After relocating to the U.S., Haye remained true to his family’s traditions and values, eventually stepping into his role as director of pastoral care and volunteer services at Texas Health Hospital Mansfield, a joint venture between AdventHealth and Texas Health Resources in Mansfield.
Haye led his facility’s community health needs assessment, which identified food insecurity as a local concern, and helped develop a community health plan. The Mobile Market 2 Go Program was launched to provide physical, emotional, and spiritual care to underserved children and families in Mansfield who struggle to find food items, especially during summer breaks.
During these weekly interventions, about 30 team members from Texas Health Hospital Mansfield and local partners like Mansfield Mission Center (MMC) and the Mansfield Seventh-day Adventist Church volunteer to pack and deliver groceries, including fresh produce, to more than 250 families for free. The team also provides free health screenings to promote active lifestyles.
“Thanks to the support of dedicated volunteers and MMC staff, we have touching stories of people in our communities, including a mother who expressed gratitude for receiving groceries and a cooked meal, and a man who took crucial steps to seek diabetic care,” Laura Rennert, director of community programs at MMC, said. “These illustrate the impactful outcomes of our partnership.”
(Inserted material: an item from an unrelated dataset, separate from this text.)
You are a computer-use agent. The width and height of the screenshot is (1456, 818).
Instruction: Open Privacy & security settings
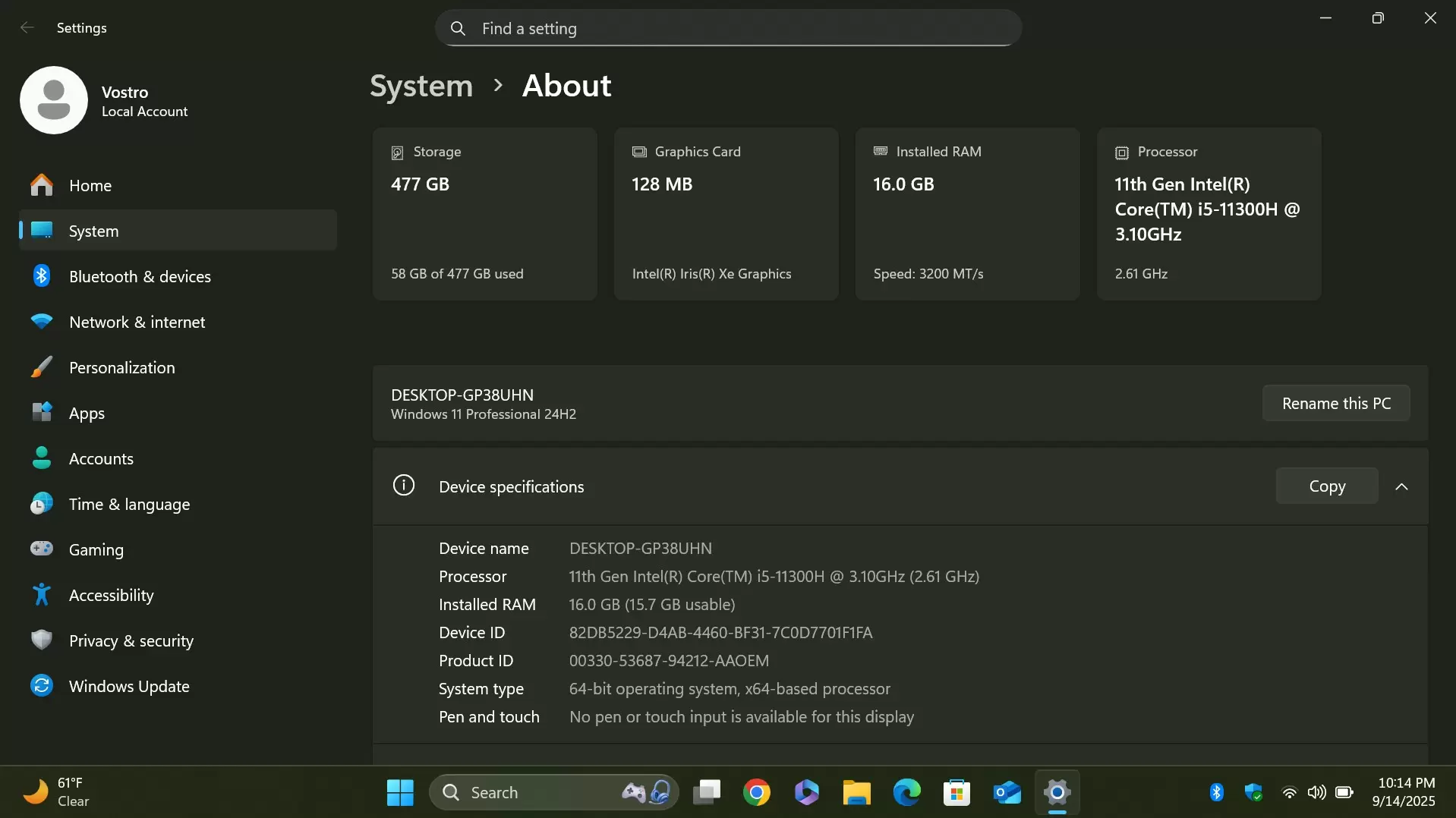click(x=131, y=640)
Volunteering in the community is a way that team members bring wholeness to the community, Kenneth Rose, president and CEO of Texas Health Hospital Mansfield, said.*
Brittinee Payne, a cardiac sonographer for Texas Health Hospital Mansfield, shared how her 13-year-old son deepened his understanding of kindness by volunteering to pack bags of food items. “Serving alongside my son as he interacted with others was special,” she said.
The Mobile Market 2 Go Program, now in its second year, is helping to promote healthy living and provide educational resources to underserved communities.
“Caring for others not only benefits them but also helps me to become a better person by adding meaning to life,” Haye said.